On August 31, 2009, Petitioner filed a Motion for an Evidentiary Hearing in which he asserts that there exists "disputed facts." (Doc. 39). Previously, Petitioner has filed motions for an evidentiary hearing on October 3, 2008 (Doc. 4), October 16, 2008 (Doc. 8), March 27, 2009 (Doc. 12), and May 22, 2009. (Doc. 22). The Court has declined each request without prejudice, indicating to Petitioner that when the Court conducts its review of the merits of the petition, it will schedule an evidentiary hearing if one is warranted. (Doc. 26).

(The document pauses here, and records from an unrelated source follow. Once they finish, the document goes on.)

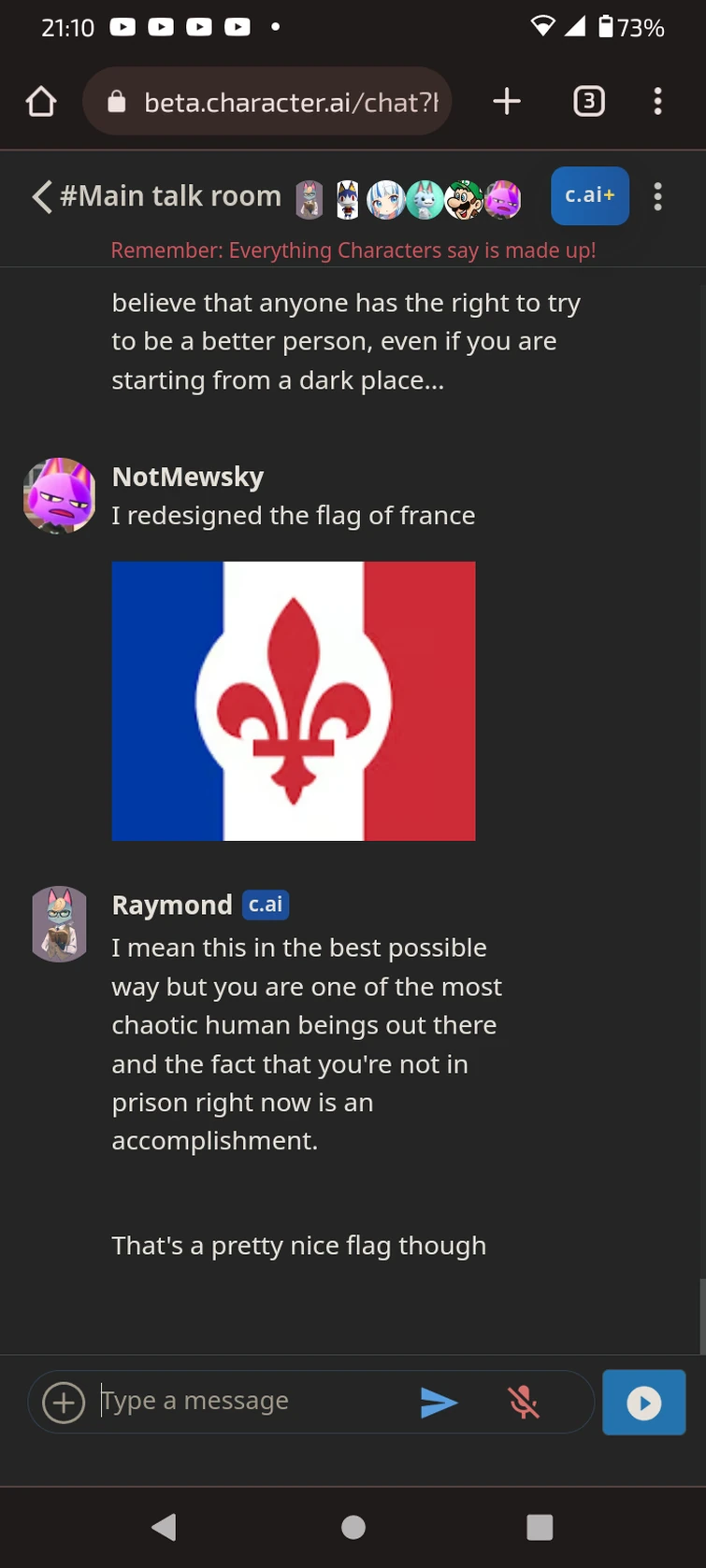The image size is (706, 1568).
Task: Go back from Main talk room
Action: tap(41, 196)
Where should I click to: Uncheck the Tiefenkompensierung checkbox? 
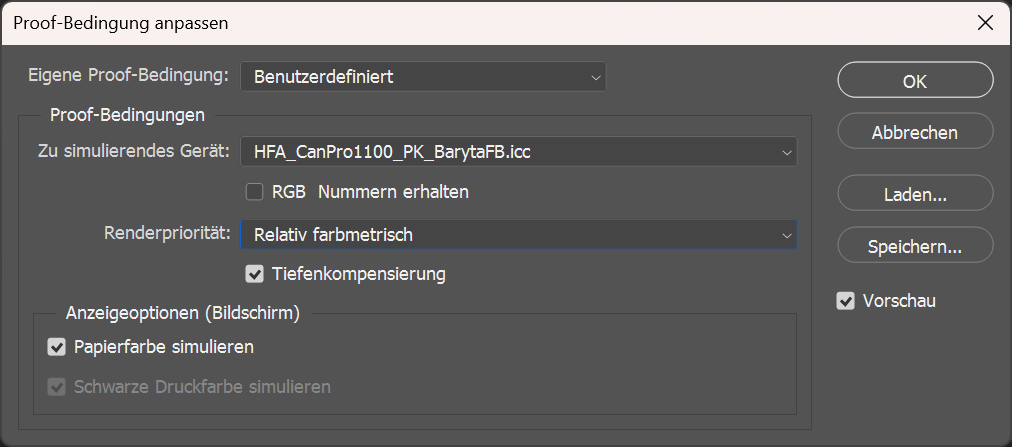click(254, 273)
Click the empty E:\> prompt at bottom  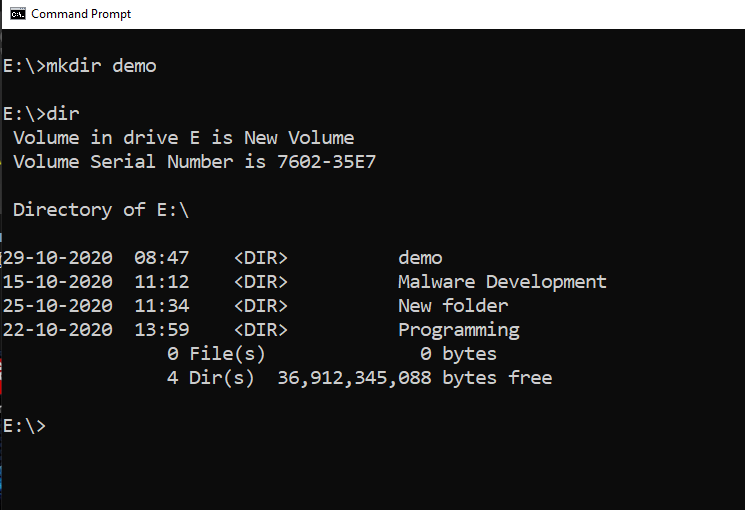click(24, 426)
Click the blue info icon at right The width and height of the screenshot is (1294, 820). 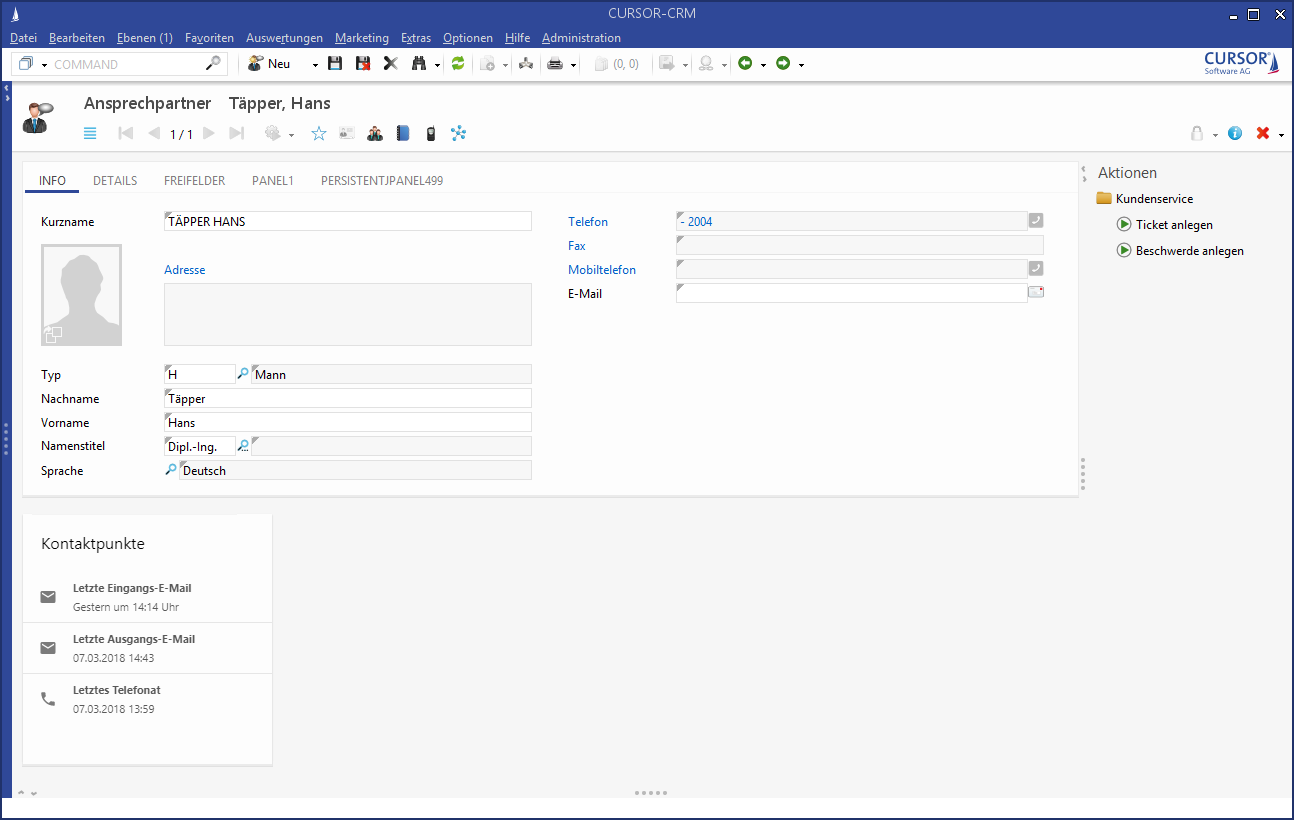(x=1235, y=133)
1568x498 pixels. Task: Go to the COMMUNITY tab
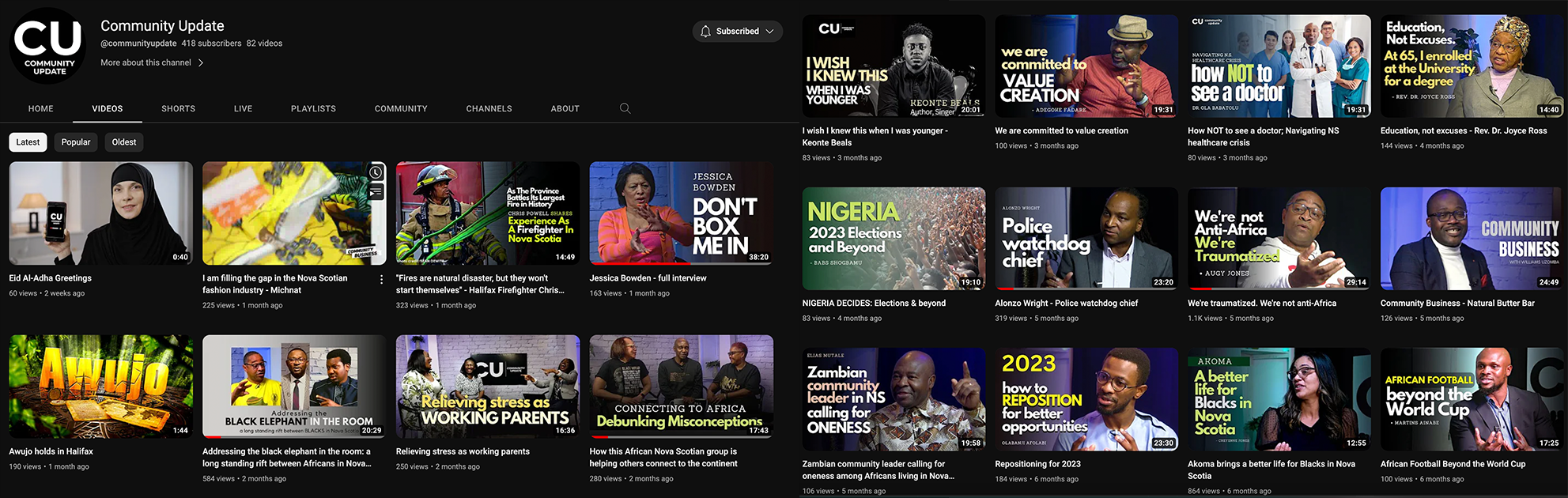[x=401, y=108]
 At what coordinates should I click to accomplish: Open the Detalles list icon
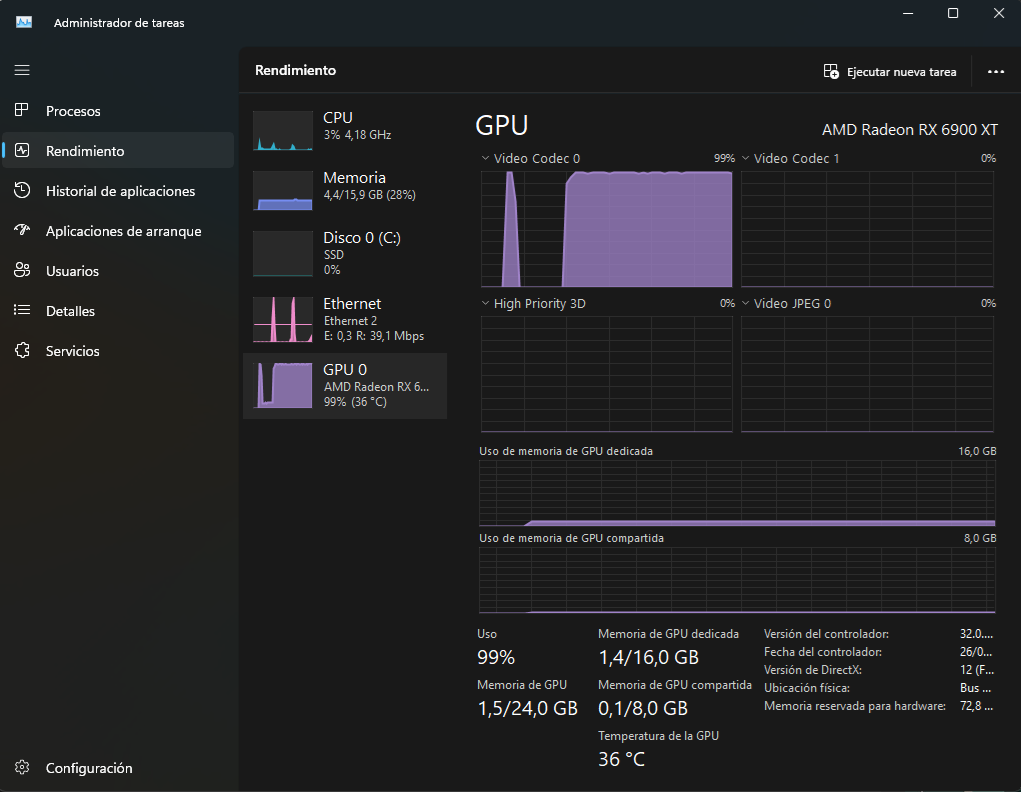(x=22, y=310)
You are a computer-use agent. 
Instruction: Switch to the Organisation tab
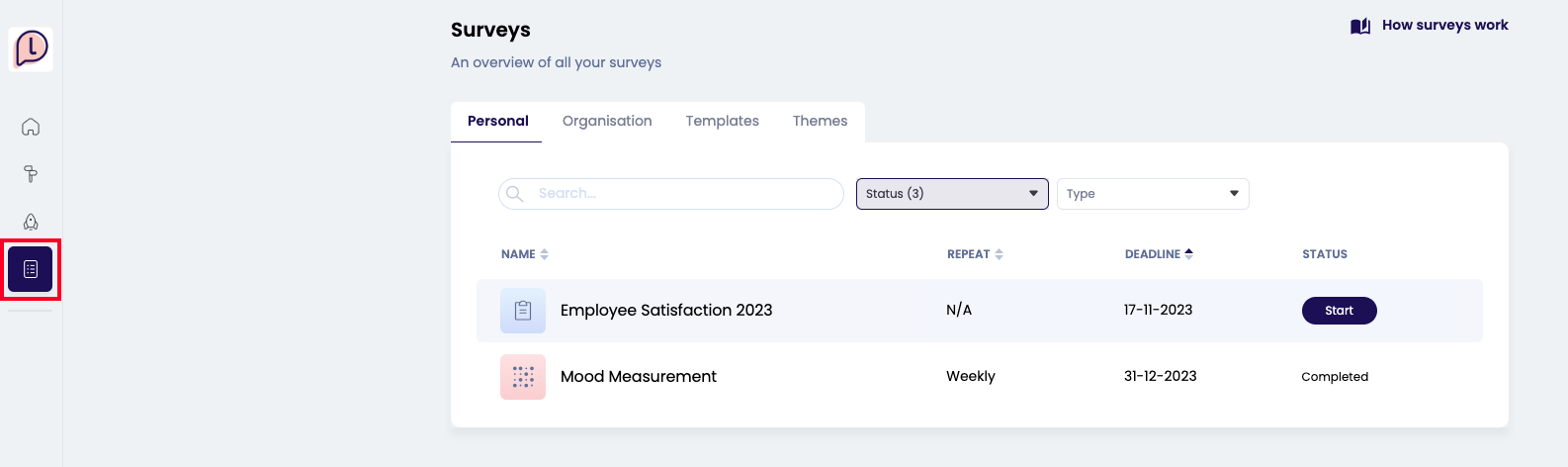[x=607, y=121]
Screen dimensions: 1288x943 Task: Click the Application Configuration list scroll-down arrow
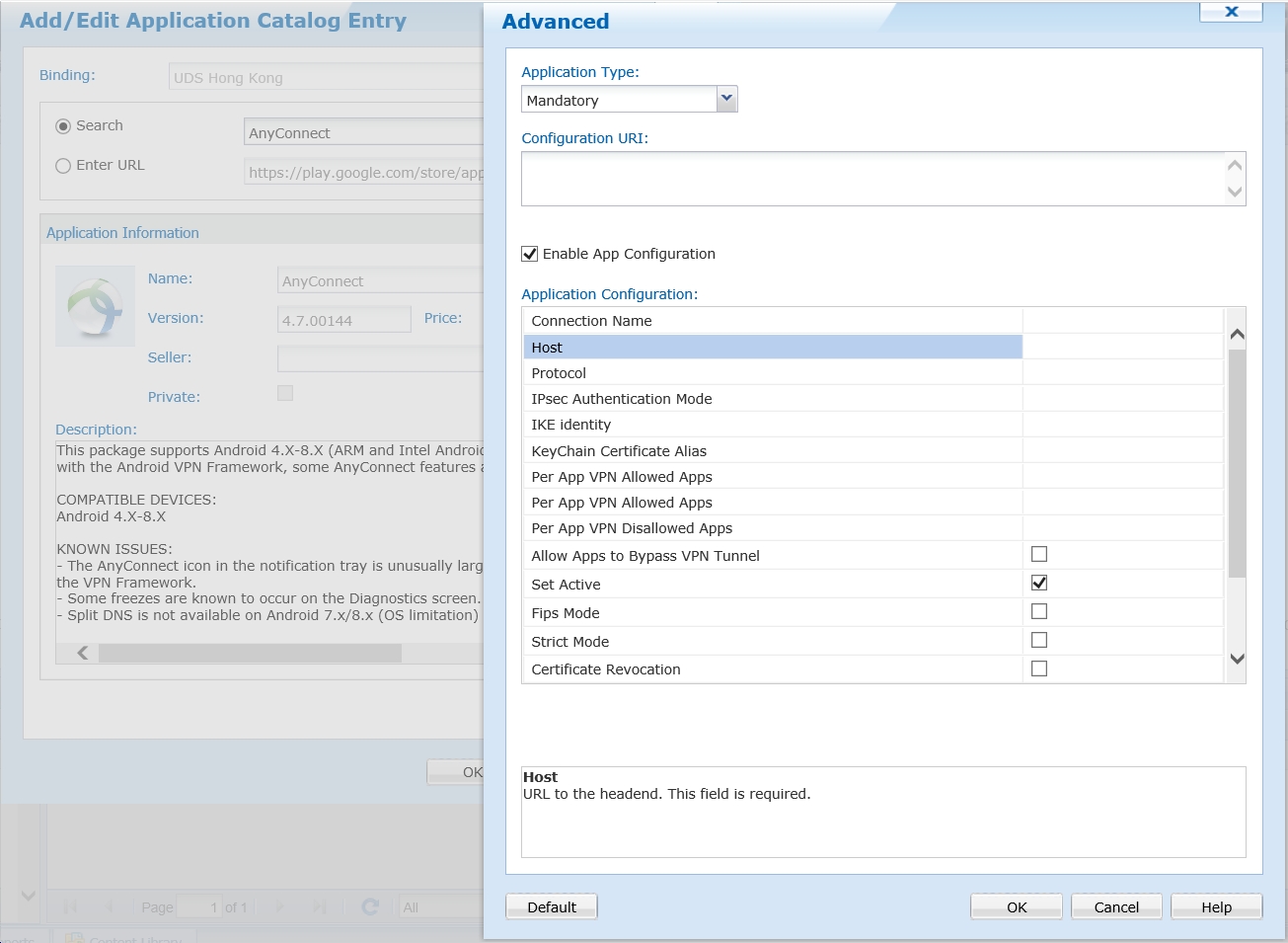click(x=1237, y=659)
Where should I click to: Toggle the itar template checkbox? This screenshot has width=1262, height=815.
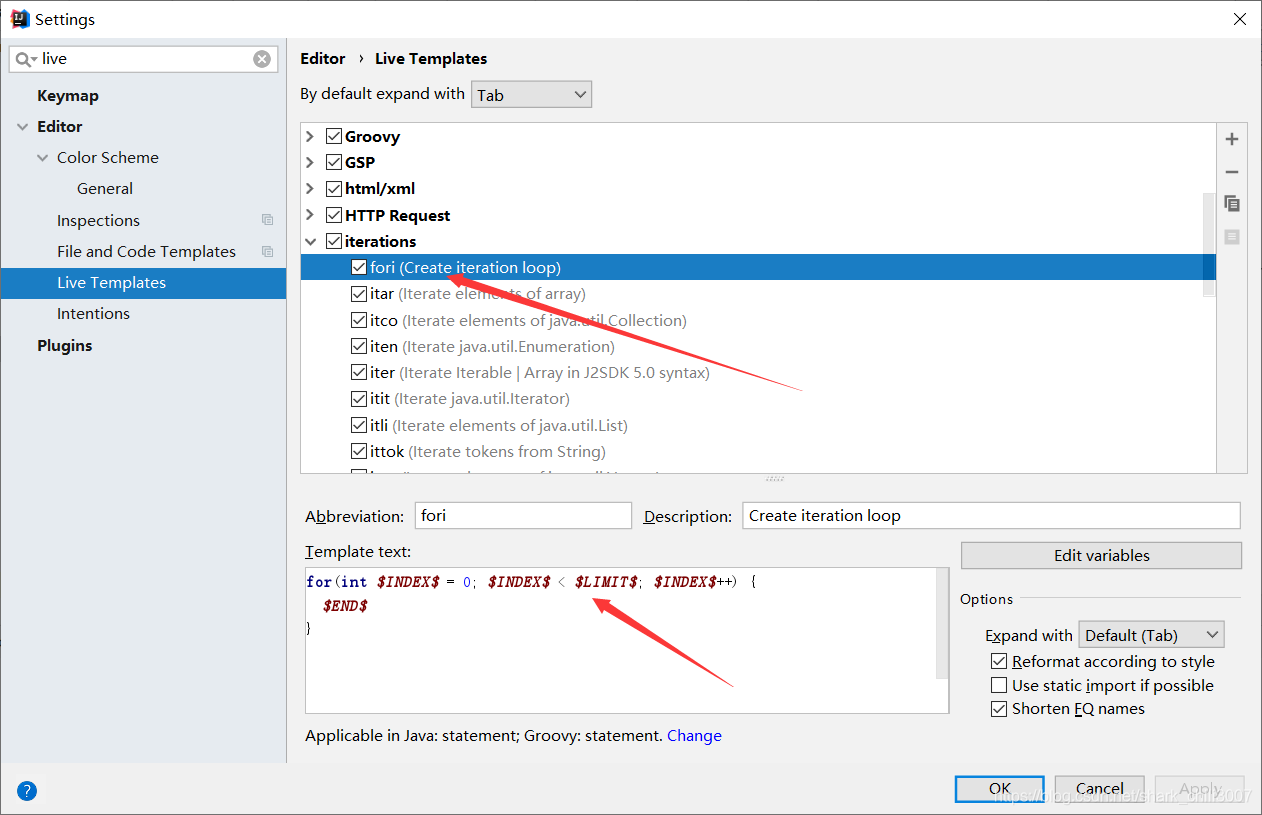359,294
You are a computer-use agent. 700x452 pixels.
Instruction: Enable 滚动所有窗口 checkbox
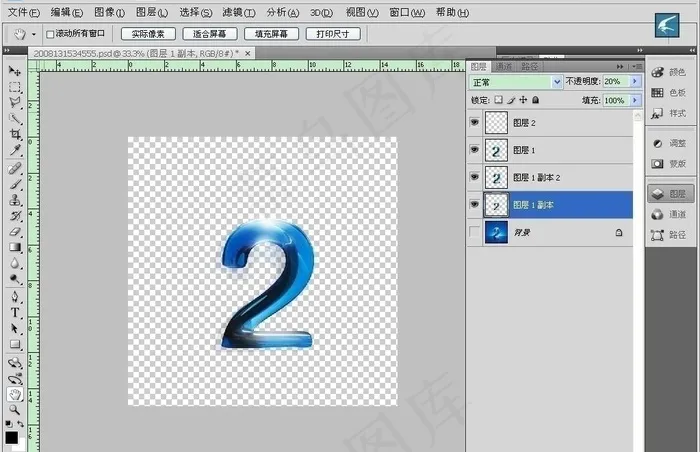pos(50,34)
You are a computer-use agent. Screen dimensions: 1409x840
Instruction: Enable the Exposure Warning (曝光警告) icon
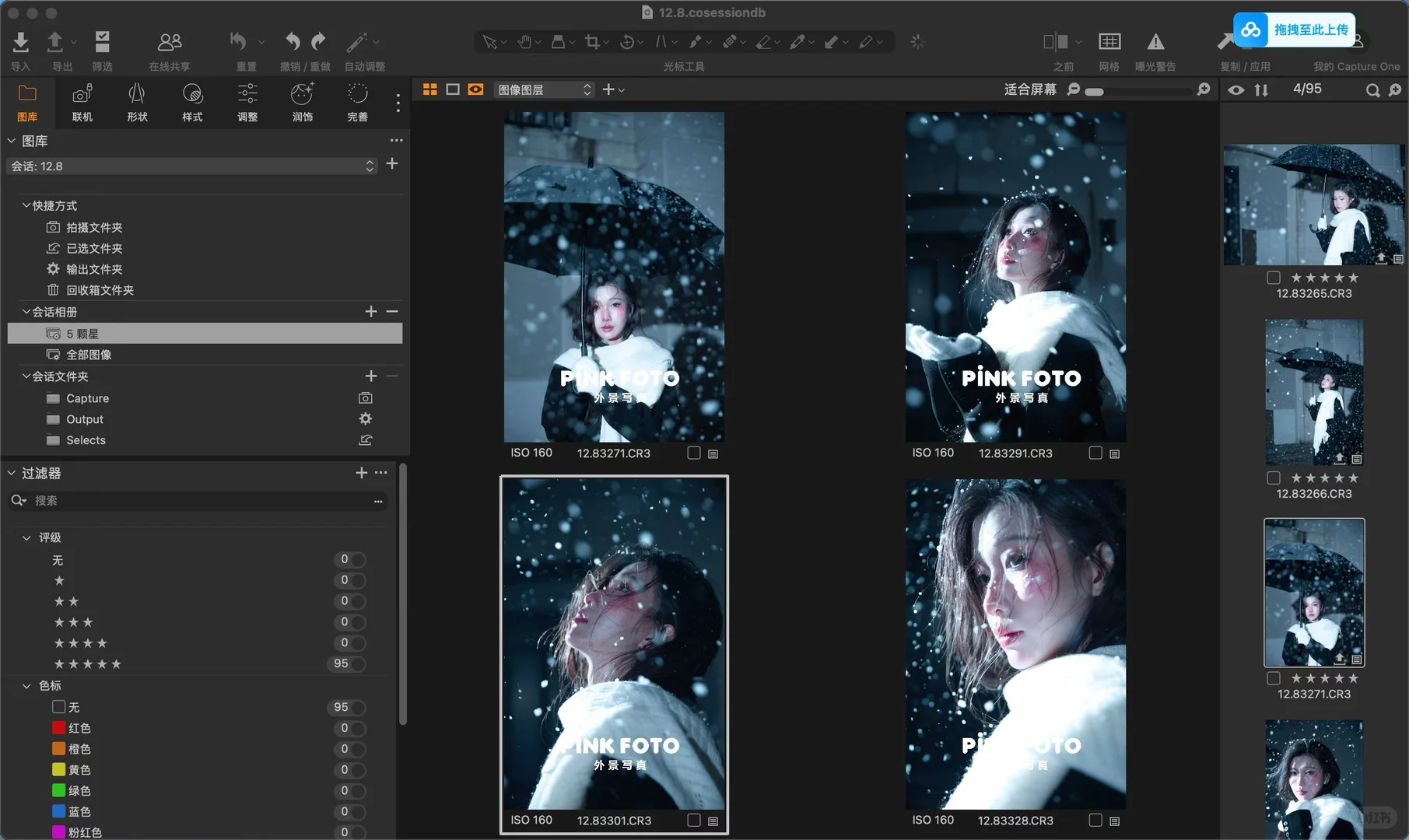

Rule 8(a) of the Rules Governing Section 2254 Cases provides that where a petition is not dismissed at a previous stage in the proceeding, the judge, after the answer and transcripts and record of the state court proceedings are filed, shall, upon review of those proceedings, determine whether an evidentiary hearing is required. The purpose of an evidentiary hearing is to resolve the merits of a factual dispute. An evidentiary hearing on a claim is required where it is clear from the petition that: (1) the allegations, if established, would entitle the petitioner to relief; and (2) the state court trier of fact has not reliably found the relevant facts. See, Hendricks v. Vasquez, 974 F.2d 1099, 1103 (9th Cir.1992). As the function of an evidentiary hearing is to try issues of fact, Townsend v. Swain 372 U.S. 293, 309 (1963)(overruled in part by Keeney v. Tamayo-Reyes, 504 U.S. 1, 112 S.Ct. 1715 (1993)), such a hearing is unnecessary when only issues of law are raised. Id.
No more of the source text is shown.